### [WHAT TO WORK ON]
Only an exact repetition of every entry counts as the answer.

┄┄┄┄┄┄┄┄┄┄┄┄┄┄┄┄┄┄┄┄

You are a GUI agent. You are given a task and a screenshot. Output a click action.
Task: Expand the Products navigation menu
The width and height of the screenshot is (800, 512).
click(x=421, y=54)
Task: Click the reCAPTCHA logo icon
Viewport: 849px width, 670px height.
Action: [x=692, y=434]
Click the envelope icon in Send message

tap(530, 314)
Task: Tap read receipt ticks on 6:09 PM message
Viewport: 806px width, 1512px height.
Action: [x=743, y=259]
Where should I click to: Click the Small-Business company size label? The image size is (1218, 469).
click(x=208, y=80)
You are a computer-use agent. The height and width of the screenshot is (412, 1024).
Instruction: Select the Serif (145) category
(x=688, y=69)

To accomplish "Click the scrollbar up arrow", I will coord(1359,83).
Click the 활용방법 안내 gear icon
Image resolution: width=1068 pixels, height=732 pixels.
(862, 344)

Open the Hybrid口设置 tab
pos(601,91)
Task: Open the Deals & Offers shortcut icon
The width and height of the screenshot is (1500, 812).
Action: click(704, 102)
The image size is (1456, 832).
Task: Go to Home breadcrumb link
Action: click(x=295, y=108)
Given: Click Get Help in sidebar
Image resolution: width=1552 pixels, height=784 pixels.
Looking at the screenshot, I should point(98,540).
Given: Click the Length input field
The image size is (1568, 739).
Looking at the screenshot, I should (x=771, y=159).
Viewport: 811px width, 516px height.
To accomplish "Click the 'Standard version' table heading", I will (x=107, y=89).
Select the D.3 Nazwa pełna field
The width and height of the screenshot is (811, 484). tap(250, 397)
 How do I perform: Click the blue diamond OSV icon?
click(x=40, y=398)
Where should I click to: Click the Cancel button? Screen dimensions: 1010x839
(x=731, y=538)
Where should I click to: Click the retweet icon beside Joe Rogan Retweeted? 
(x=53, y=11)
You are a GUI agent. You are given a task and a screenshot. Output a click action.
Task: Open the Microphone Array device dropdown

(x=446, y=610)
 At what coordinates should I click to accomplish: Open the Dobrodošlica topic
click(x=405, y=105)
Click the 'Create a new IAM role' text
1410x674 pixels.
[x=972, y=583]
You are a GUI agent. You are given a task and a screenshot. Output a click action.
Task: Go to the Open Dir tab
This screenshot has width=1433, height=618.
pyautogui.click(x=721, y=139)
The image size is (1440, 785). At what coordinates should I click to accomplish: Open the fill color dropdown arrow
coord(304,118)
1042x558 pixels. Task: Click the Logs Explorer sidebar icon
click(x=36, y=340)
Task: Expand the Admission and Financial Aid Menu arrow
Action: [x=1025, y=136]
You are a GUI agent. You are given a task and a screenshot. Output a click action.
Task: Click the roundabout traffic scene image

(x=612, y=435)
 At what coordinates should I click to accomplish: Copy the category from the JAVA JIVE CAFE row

┄┄┄┄┄┄┄┄┄┄┄┄┄┄┄┄┄┄┄┄

### [SOLUTION FOR THIS TASK]
You are a GUI agent. You are given a task and a screenshot. Output a click action.
Task: Expand the Products navigation menu
The width and height of the screenshot is (800, 512).
click(x=421, y=54)
Task: Click the reCAPTCHA logo icon
Viewport: 849px width, 670px height.
Action: [x=692, y=434]
Click the envelope icon in Send message

tap(530, 314)
Task: Tap read receipt ticks on 6:09 PM message
Viewport: 806px width, 1512px height.
Action: [x=743, y=259]
Where should I click to: Click the Small-Business company size label? The image size is (1218, 469).
click(x=208, y=80)
You are a computer-use agent. The height and width of the screenshot is (412, 1024).
Instruction: Select the Serif (145) category
(x=688, y=69)

To accomplish "Click the scrollbar up arrow", I will coord(1359,83).
Click the 활용방법 안내 gear icon
Image resolution: width=1068 pixels, height=732 pixels.
(862, 344)

Open the Hybrid口设置 tab
pos(601,91)
Task: Open the Deals & Offers shortcut icon
The width and height of the screenshot is (1500, 812).
Action: click(704, 102)
The image size is (1456, 832).
Task: Go to Home breadcrumb link
Action: click(x=295, y=108)
Given: Click Get Help in sidebar
Image resolution: width=1552 pixels, height=784 pixels.
Looking at the screenshot, I should point(98,540).
Given: Click the Length input field
The image size is (1568, 739).
Looking at the screenshot, I should (x=771, y=159).
Viewport: 811px width, 516px height.
To accomplish "Click the 'Standard version' table heading", I will (x=107, y=89).
Select the D.3 Nazwa pełna field
The width and height of the screenshot is (811, 484). tap(250, 397)
 How do I perform: Click the blue diamond OSV icon?
click(x=40, y=398)
Where should I click to: Click the Cancel button? Screen dimensions: 1010x839
(x=731, y=538)
Where should I click to: Click the retweet icon beside Joe Rogan Retweeted? 
(x=53, y=11)
You are a GUI agent. You are given a task and a screenshot. Output a click action.
Task: Open the Microphone Array device dropdown

(x=446, y=610)
 At what coordinates should I click to accomplish: Open the Dobrodošlica topic
click(x=405, y=105)
Click the 'Create a new IAM role' text
1410x674 pixels.
[x=972, y=583]
You are a GUI agent. You are given a task and a screenshot. Output a click action.
Task: Go to the Open Dir tab
This screenshot has width=1433, height=618.
pyautogui.click(x=721, y=139)
The image size is (1440, 785). At what coordinates should I click to accomplish: Open the fill color dropdown arrow
coord(304,118)
1042x558 pixels. Task: Click the Logs Explorer sidebar icon
click(x=36, y=340)
Task: Expand the Admission and Financial Aid Menu arrow
Action: [x=1025, y=136]
You are a GUI agent. You are given a task and a screenshot. Output a click action.
Task: Click the roundabout traffic scene image

(x=612, y=435)
 At what coordinates should I click to accomplish: Copy the category from the JAVA JIVE CAFE row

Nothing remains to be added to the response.